**EXERCISE INPUTS:**
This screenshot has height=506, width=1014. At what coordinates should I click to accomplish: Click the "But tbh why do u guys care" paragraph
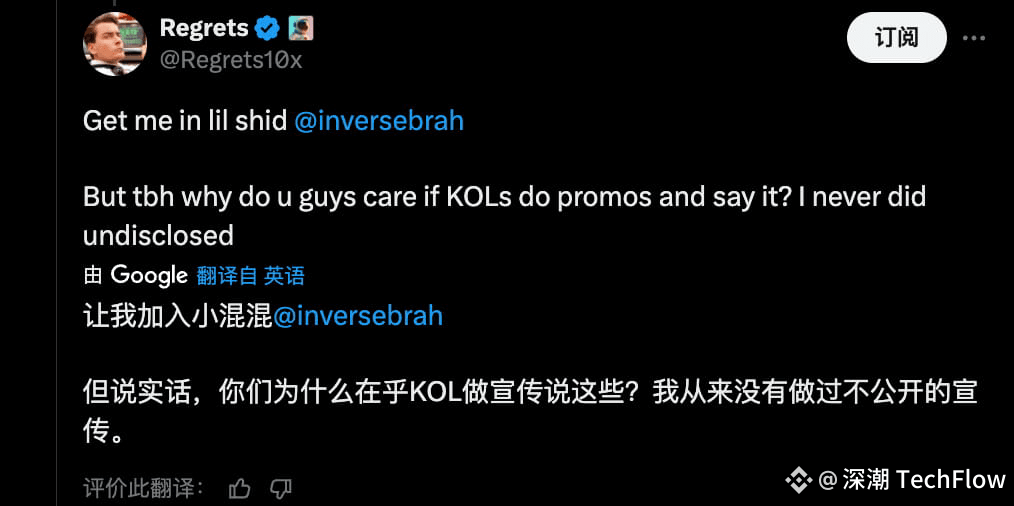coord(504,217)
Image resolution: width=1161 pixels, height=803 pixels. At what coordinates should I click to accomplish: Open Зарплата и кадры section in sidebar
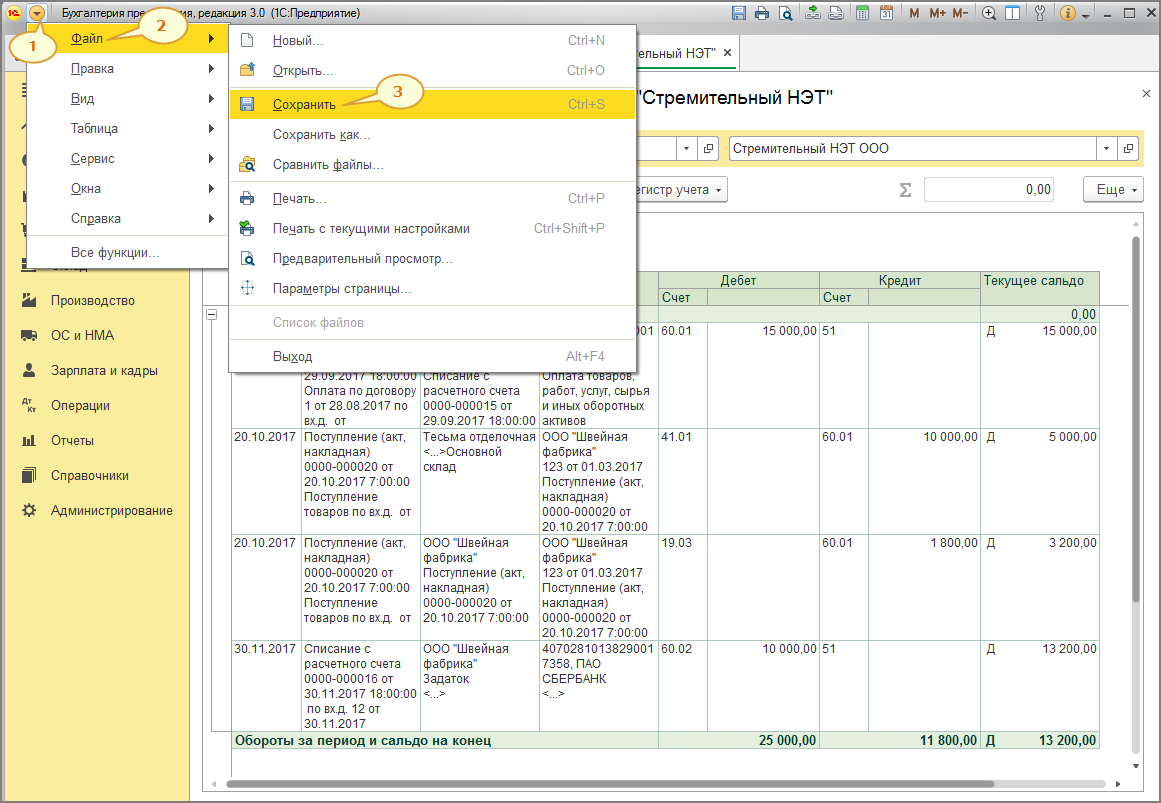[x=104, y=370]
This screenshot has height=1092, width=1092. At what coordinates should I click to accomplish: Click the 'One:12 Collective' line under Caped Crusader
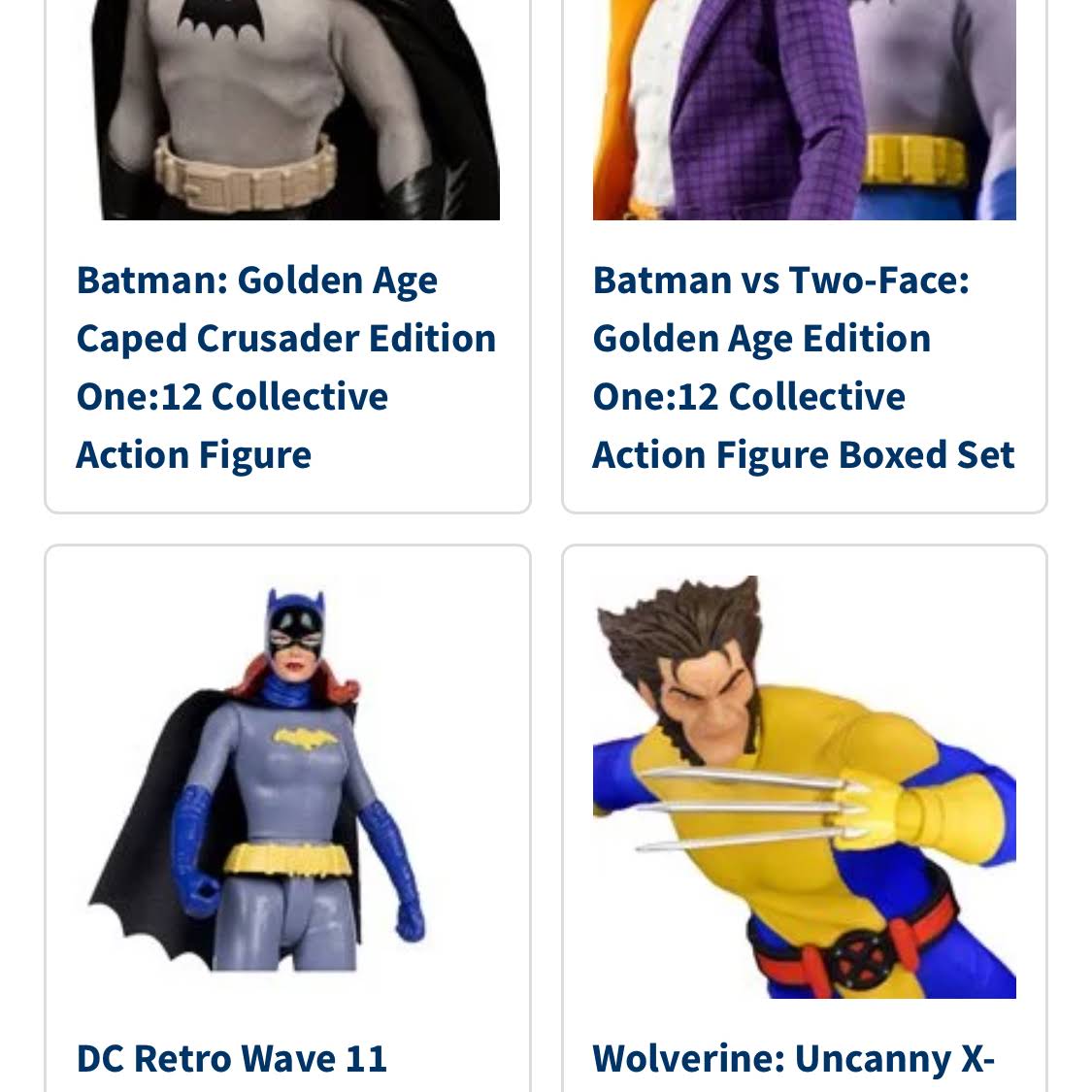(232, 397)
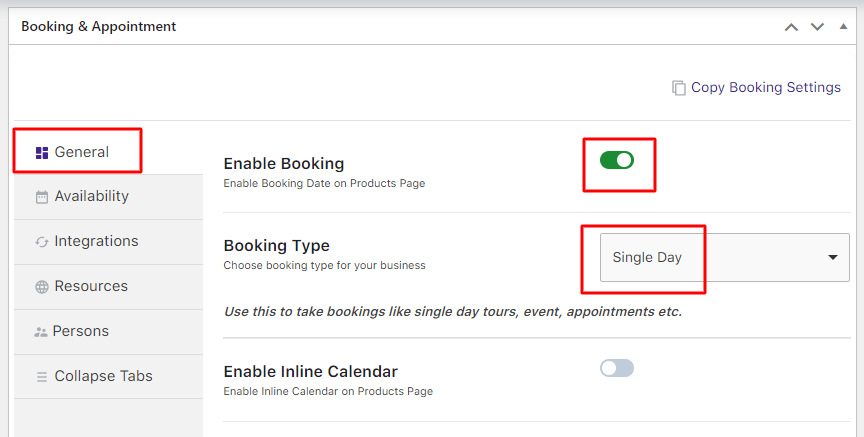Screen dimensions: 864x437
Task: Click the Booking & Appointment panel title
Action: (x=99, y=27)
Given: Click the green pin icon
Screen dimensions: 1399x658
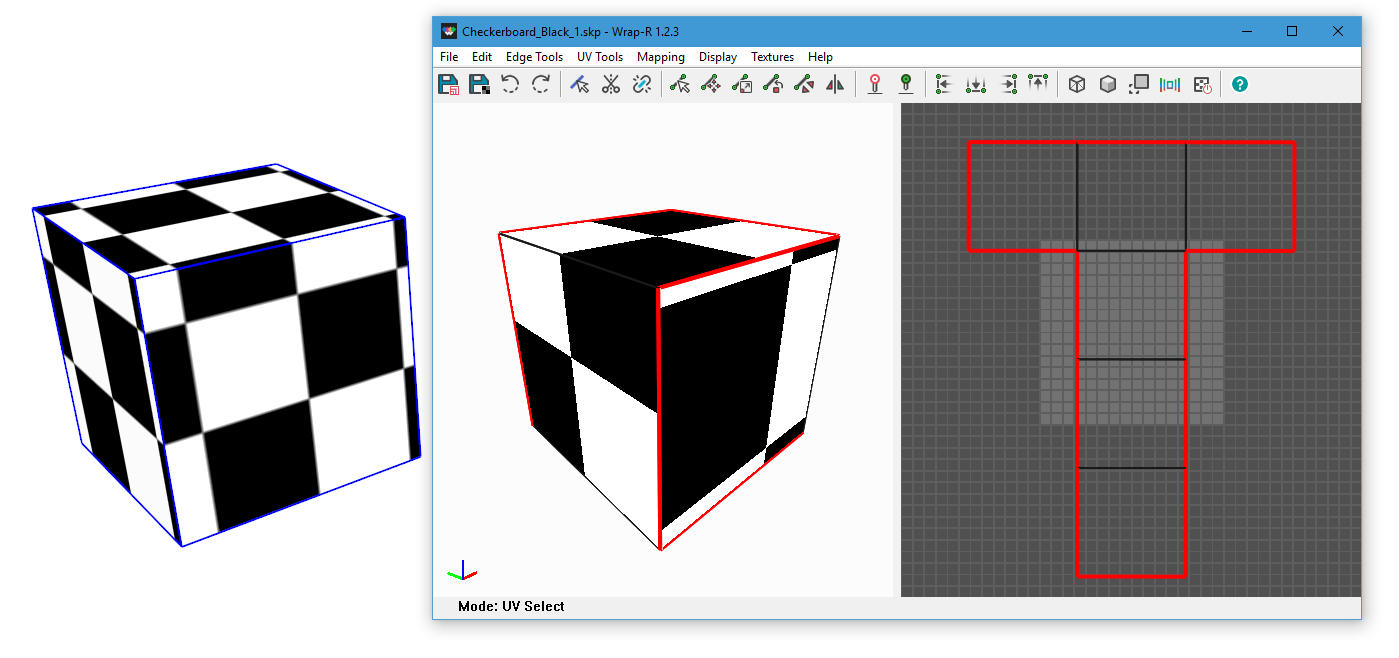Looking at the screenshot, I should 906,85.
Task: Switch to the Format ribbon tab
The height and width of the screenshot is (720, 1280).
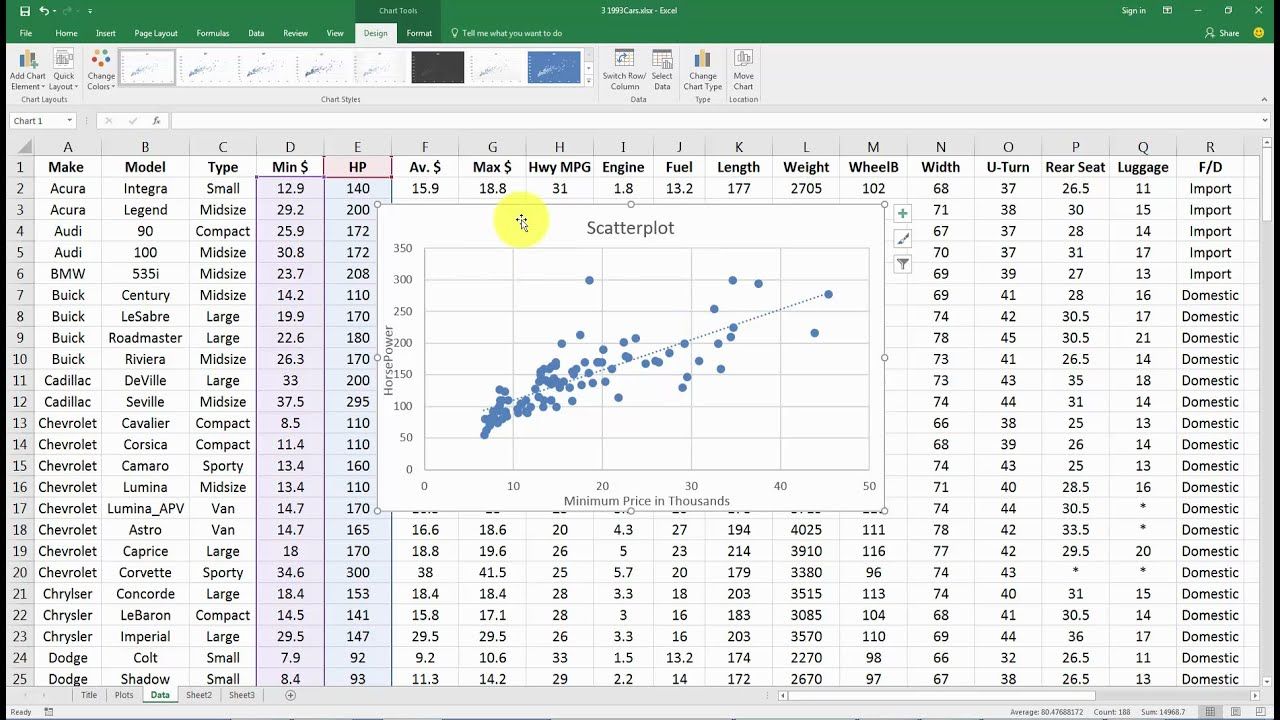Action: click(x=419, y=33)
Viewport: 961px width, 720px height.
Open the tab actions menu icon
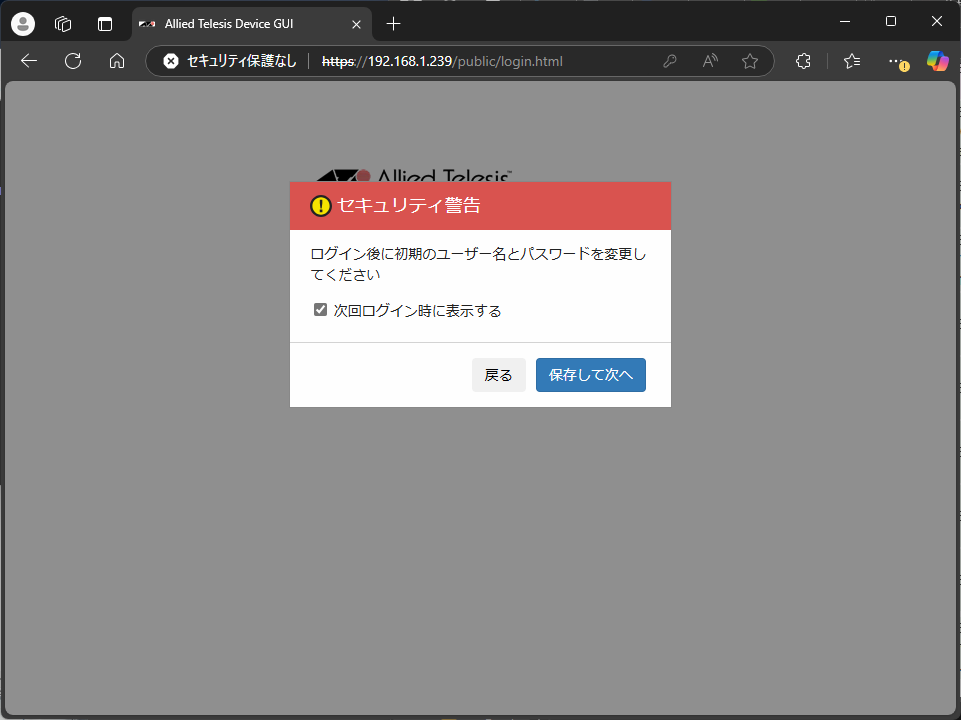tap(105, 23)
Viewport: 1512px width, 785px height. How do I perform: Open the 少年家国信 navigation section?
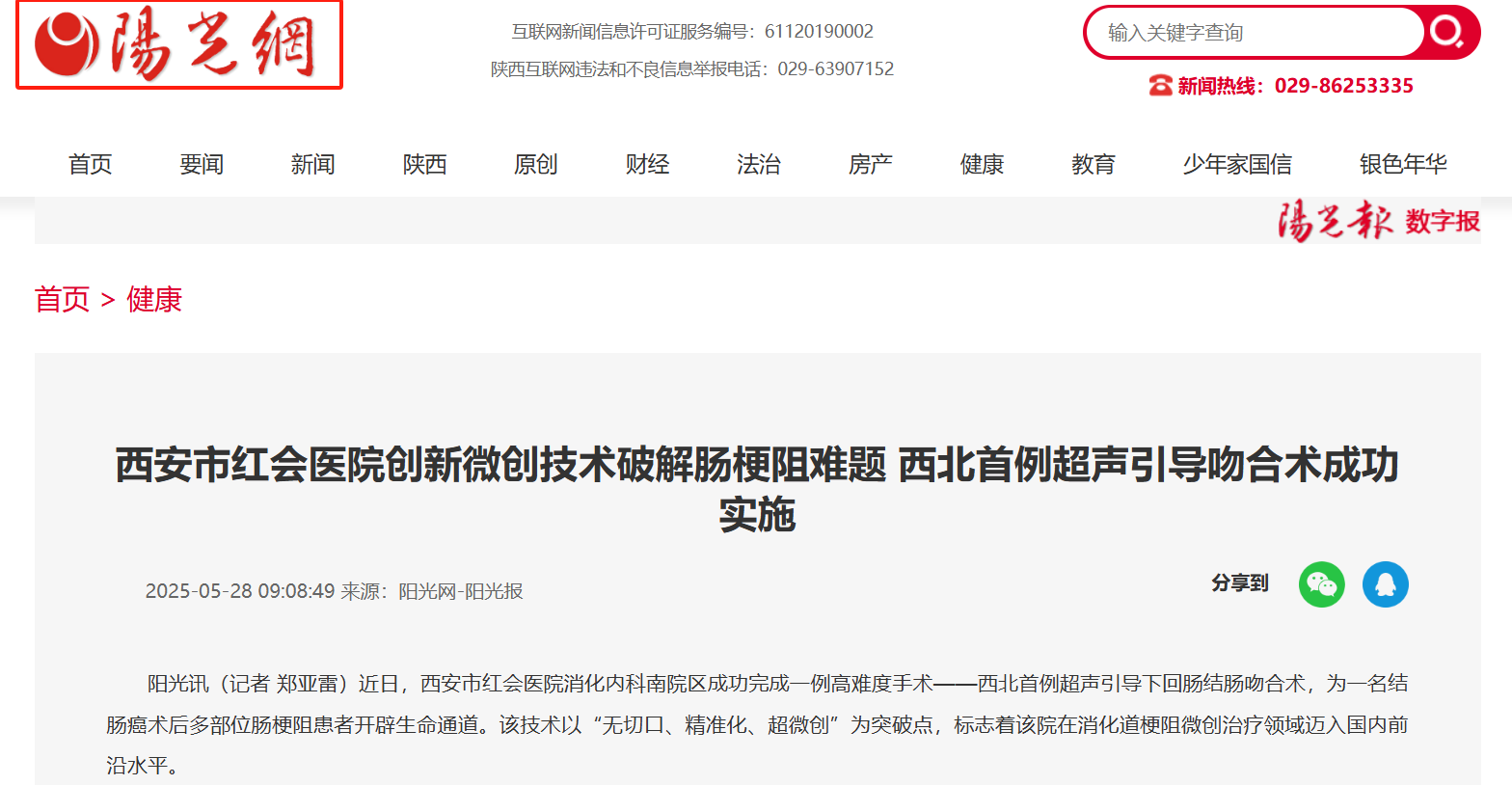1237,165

**GOAL OF THE EXERCISE:** Leaving every picture out, return the lines from the one containing "Image resolution: width=1161" through the last line of the records exactly.

**ANSWER TO THE PROBLEM:**
Image resolution: width=1161 pixels, height=803 pixels. At what coordinates should I click to accomplish: Open Зарплата и кадры section in sidebar
[x=104, y=370]
This screenshot has height=1092, width=1092. At what coordinates should I click to accomplish: Click the 'One:12 Collective' line under Caped Crusader
(232, 397)
Screen dimensions: 864x437
Task: Click the Booking & Appointment panel title
Action: (x=99, y=27)
Given: Click the green pin icon
Screen dimensions: 1399x658
Looking at the screenshot, I should 906,85.
Task: Switch to the Format ribbon tab
The height and width of the screenshot is (720, 1280).
Action: click(x=419, y=33)
Viewport: 961px width, 720px height.
Open the tab actions menu icon
tap(105, 23)
Viewport: 1512px width, 785px height. How do I perform: Open the 少年家国信 navigation section?
1237,165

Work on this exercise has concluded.